Experiment 003: C-Level Connection and Statement Cache
Date: 2026-04-06
Status: Accepted
Commit:4acfb57
Problem
Each Isolate.run() call opened a fresh SQLite connection — sqlite3_open_v2 + PRAGMA setup (WAL, busy_timeout, synchronous). This cost ~0.5-1ms per query. Additionally, prepared statements were created and finalized per query with no caching.
Hypothesis
Moving the sqlite3* connection handle and a prepared statement LRU cache into a C struct that persists across Dart isolate lifetimes would eliminate the per-query connection overhead.
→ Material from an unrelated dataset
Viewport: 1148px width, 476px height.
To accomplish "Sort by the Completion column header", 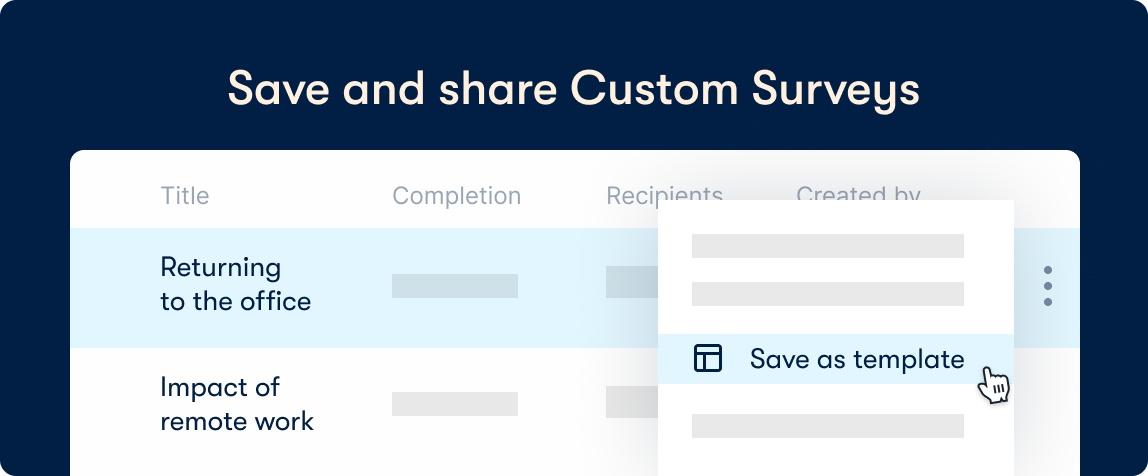I will (457, 196).
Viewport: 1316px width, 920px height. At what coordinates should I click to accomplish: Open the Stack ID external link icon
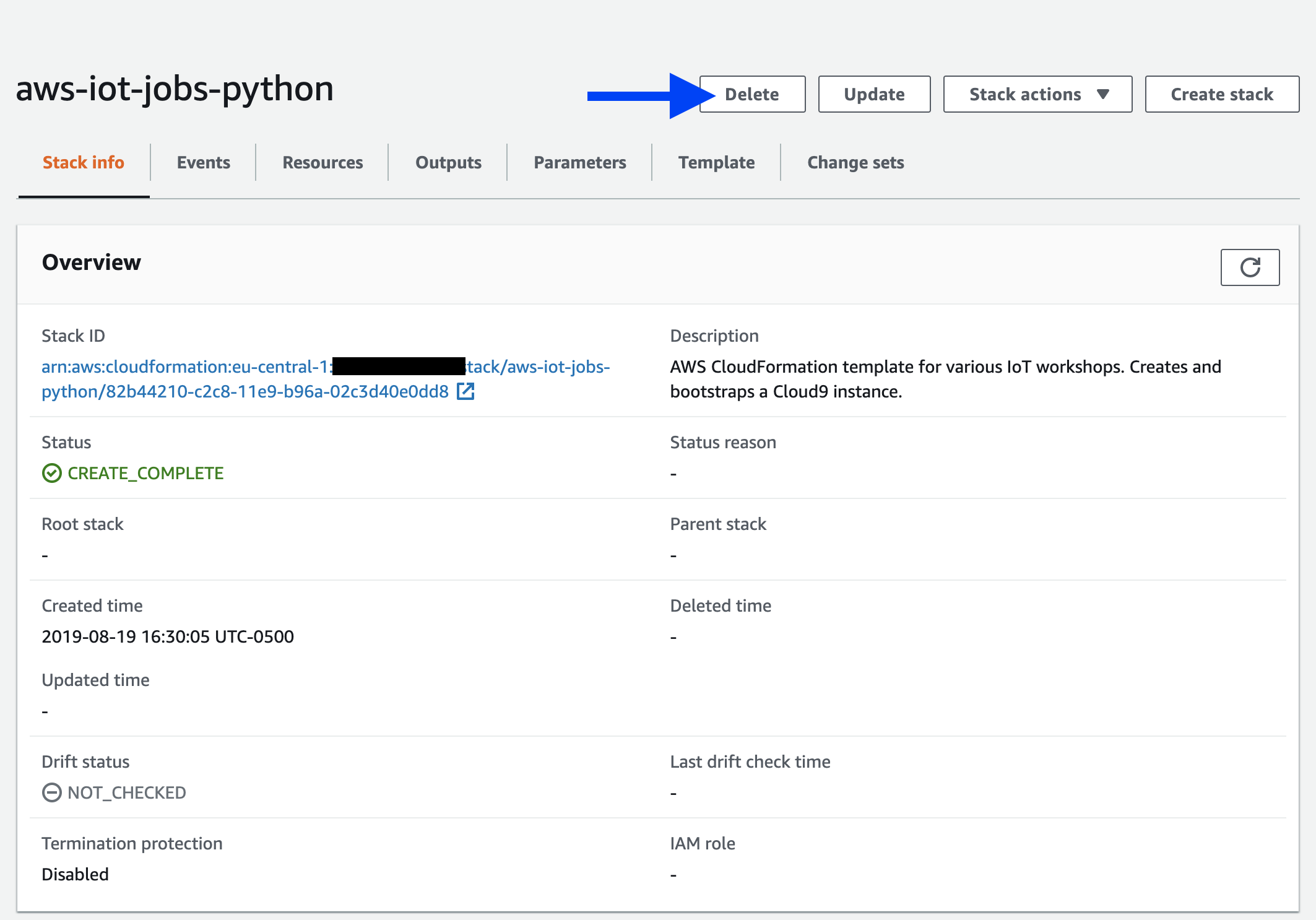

Since native memory is process-global, any Dart isolate can call into the same C connection via its pointer address.
What We Built
resqlite_db — a C struct containing:
sqlite3*connection handleresqlite_stmt_cache— LRU cache of 32 prepared statements (keyed by SQL string)pthread_mutex_tfor thread-safe access
resqlite_open() creates the struct. resqlite_stmt_acquire() looks up or prepares a statement. resqlite_stmt_release() returns it. Dart isolates pass the struct's pointer address as an integer.
Results
At 5,000 rows:
| Implementation | Wall time |
|---|---|
| Per-isolate connection open | 4.92 ms |
| C-level persistent connection | 4.21 ms |
~0.7ms improvement. The savings came from both the eliminated connection setup and the statement cache hits (skipping sqlite3_prepare_v2 on repeated queries).
Why Accepted
Clean architecture with measurable improvement. The C connection outliving Dart isolates is a foundational piece — it enables the connection pool (experiment 007) and the batch FFI approach (experiment 009). Statement caching particularly helped in the parameterized queries benchmark.